Così assistiamo negli anni ’80 a due opere soliste, una di Roger (Final Cut) e una di David (Momentary lapse of reason), sotto l’ingannevole sigla Pink Floyd. Dopo la pubblicazione di Final e l’aspra battaglia legale che seguì, con l’abbandono di Waters, non sembravano esserci davvero motivi per posticipare ulteriormente lo scioglimento. L’uscita di A Momentary Lapse Of Reason fu per certi versi una delusione, perché non fece che rafforzare la convinzione che fosse meglio lasciar perdere.
Una manciata di belle canzoni (l’incantevole Learning To Fly su tutte, meglio ancora della ballata sicura On The Turning Away) sul primo lato, un eccesso di ripetitività, di dejà-vu sul secondo.
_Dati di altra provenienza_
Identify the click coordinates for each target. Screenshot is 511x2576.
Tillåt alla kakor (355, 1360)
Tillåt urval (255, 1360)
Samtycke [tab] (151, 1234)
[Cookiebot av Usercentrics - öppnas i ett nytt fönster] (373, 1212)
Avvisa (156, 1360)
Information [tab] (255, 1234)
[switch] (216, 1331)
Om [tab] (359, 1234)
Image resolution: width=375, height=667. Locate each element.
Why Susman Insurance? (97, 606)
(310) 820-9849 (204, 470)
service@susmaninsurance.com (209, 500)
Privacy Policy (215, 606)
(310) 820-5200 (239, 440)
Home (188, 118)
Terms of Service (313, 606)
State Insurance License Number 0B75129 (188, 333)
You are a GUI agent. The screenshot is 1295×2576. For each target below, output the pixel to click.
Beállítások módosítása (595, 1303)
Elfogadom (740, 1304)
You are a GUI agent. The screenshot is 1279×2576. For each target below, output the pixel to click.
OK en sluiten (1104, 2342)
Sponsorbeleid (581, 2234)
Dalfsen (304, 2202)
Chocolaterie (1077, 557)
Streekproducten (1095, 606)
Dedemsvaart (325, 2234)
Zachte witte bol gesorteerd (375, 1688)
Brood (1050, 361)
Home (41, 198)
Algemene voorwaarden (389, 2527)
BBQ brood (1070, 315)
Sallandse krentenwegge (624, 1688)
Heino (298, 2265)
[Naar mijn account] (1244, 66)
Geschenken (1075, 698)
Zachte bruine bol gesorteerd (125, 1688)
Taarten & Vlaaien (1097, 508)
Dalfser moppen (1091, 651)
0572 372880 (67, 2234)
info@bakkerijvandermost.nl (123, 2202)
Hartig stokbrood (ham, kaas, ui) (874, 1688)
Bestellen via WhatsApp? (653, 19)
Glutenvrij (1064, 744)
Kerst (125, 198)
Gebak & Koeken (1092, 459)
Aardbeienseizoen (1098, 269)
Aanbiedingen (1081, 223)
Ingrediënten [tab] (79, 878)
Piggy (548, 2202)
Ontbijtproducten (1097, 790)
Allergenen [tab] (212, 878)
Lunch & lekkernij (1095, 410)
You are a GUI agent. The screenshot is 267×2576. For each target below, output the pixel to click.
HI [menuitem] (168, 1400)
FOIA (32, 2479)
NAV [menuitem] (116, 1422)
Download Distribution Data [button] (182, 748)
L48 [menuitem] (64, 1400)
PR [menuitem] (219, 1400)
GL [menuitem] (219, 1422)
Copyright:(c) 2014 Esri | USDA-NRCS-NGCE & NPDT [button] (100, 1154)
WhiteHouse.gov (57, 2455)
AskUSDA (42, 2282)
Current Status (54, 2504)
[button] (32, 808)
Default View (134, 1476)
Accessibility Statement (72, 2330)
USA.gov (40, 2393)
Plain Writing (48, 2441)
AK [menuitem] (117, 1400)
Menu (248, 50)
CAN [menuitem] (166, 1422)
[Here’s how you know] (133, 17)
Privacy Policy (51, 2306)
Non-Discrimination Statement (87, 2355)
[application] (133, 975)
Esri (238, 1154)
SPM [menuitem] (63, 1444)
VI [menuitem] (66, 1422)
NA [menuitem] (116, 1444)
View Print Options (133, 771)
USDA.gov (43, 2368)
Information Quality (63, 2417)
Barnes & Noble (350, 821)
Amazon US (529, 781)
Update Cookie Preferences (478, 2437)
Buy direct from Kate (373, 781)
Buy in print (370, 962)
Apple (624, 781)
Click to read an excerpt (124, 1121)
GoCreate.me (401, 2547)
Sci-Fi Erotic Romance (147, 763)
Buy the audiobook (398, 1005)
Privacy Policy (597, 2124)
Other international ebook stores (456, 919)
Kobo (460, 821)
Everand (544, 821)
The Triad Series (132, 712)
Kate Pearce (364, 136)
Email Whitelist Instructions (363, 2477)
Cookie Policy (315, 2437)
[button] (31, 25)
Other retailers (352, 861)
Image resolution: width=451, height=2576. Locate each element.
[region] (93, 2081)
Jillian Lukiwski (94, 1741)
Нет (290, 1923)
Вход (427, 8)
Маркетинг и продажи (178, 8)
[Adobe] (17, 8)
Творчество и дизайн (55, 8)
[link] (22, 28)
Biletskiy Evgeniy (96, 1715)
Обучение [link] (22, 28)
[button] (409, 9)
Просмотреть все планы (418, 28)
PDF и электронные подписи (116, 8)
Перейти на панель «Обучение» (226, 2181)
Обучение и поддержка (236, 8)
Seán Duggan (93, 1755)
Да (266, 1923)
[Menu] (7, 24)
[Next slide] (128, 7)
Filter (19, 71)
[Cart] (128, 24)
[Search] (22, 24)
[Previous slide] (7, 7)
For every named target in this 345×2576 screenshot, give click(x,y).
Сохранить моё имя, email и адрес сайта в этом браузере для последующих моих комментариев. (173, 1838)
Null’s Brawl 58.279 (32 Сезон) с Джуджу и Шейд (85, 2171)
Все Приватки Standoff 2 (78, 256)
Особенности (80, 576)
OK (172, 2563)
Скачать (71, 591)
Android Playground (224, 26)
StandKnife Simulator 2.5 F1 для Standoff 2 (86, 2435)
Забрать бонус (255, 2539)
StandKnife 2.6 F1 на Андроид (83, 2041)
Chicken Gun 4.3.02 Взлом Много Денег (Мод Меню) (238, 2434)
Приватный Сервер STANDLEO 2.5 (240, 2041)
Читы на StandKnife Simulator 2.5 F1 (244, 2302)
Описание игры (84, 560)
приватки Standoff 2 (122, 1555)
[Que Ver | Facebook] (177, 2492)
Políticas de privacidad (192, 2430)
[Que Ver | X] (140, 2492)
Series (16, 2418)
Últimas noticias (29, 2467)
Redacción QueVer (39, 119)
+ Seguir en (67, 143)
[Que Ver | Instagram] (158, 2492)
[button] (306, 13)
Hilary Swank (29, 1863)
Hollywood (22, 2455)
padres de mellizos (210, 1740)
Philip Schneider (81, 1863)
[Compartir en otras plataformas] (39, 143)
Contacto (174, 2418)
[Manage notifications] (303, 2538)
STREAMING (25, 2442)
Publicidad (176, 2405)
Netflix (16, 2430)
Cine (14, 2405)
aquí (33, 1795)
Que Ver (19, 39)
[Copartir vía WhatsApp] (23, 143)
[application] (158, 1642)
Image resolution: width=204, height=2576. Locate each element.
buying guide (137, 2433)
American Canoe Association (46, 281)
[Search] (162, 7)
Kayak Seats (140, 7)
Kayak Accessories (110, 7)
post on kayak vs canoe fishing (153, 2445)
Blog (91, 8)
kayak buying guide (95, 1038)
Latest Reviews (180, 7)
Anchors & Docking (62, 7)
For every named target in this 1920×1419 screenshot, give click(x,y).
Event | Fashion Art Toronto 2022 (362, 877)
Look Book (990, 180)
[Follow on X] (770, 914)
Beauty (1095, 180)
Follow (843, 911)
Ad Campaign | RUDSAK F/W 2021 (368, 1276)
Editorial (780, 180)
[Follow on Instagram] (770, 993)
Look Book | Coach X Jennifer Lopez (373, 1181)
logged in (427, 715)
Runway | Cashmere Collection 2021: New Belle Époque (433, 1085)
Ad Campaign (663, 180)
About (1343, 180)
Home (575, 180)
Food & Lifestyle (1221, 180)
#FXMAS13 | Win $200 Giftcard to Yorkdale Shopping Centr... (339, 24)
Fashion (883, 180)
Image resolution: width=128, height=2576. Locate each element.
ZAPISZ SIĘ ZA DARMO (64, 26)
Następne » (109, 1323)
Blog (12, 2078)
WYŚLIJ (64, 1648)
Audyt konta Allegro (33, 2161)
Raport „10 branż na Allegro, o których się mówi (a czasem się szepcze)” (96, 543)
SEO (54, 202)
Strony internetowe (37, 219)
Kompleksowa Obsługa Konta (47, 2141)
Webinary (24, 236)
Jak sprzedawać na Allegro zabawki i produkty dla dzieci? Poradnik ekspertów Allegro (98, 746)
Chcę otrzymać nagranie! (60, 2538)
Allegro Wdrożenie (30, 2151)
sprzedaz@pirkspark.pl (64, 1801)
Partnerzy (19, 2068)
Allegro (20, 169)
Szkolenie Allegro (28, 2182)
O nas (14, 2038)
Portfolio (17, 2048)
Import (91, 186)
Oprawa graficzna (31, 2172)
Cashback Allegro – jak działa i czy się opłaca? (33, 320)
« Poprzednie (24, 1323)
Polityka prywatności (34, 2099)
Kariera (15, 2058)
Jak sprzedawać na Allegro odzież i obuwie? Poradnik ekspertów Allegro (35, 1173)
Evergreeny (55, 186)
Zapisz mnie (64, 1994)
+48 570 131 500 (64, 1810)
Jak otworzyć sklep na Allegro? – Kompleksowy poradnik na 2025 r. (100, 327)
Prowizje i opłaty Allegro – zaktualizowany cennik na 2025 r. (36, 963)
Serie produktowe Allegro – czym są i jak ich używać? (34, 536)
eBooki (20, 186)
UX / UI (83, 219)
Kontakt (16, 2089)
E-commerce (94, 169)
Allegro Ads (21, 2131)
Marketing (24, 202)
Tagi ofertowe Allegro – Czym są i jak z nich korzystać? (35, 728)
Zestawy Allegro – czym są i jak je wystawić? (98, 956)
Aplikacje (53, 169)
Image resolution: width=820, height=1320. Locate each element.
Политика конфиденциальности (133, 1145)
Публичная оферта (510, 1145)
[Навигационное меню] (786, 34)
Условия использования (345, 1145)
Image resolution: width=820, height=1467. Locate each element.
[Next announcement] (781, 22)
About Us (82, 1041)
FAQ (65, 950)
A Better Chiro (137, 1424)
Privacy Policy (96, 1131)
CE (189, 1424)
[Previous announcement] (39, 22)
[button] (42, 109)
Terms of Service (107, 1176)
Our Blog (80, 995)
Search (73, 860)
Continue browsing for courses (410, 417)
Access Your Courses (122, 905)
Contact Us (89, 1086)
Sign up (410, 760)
Alcuni brani strumentali, irreprensibilmente suonati, d’effetto e d’atmosfera, di cui la parte più toccante è l’assolo di sax di Terminal Frost, che però poi si dilata in un finale superfluo. Rock pesante nella pacifista Dogs Of War, e più funky nella ostica One Slip. Ma brani come Yet Another Movie o anche la epica Sorrow che chiude l’album, sanno troppo di classico floydiano per urlare al miracolo. Troppo scheletrici nella loro uniformità, ci si aspetta solo che parta l’ovvio assolo di chitarra senza uno spunto creativo particolare, qualcosa che dia un motivo per ritenere l’album una maturazione stilistica. Non aiuta il tardivo e limitato inserimento di Rick Wright, qui in veste di semplice salariato, prima della definitiva reintegrazione in Division Bell; le sue soluzioni compositive avrebbero forse migliorato l’esito dell’opera. Dicasi la stessa cosa per gli arrangiamenti, certamente ariosi e lontani dal minimalismo watersiano, ma a loro modo altrettanto incompleti, ed eccessivamente basati su chitarra e tastiere; qualche pezzo lento guidato dal pianoforte, misteriosamente assente dal disco, avrebbe certamente giovato, senza per forza scomodare Great Gig In The Sky. Non molto da dire sui testi, dei quali il più interessante pare essere proprio l’haiku della doppia A New Machine, apprezzabile pure sul piano melodico. Val la pena ricordare come, curiosamente, con le parole di Dogs Of War o anche Turning Away, Gilmour parrebbe volersi riagganciare alle tematiche sociali tanto care al suo ex compagno bassista, nel tentativo forse di guadagnare considerazione a livello poetico.
Si potrebbe dire, in soldoni, che ciò che manca è proprio l’inventiva di Waters, che non a caso aveva raggiunto negli anni l’egemonia nel songwriting. Final Cut avrà forse deluso chi riteneva i Floyd fossero ancora un’unica essenza come in Meddle o Dark Side e specialmente chi aborriva la dilagante paranoia sociale del suo autore, ma a livello emozionale raggiungeva apici mai visti, nemmeno in Wish You Were Here. Non è il caso di Momentary purtroppo, e meglio avrebbe fatto Gilmour a portare avanti quella che era la sua intenzione originale, ossia uscirsene con la sua terza opera solistica ed appendere al chiodo il marchio Pink Floyd. Magari nel tentativo di affrancarsi dal grande circo floydiano e crearsi una nuova dimensione artistica. Ma le leggi del mercato sono altre.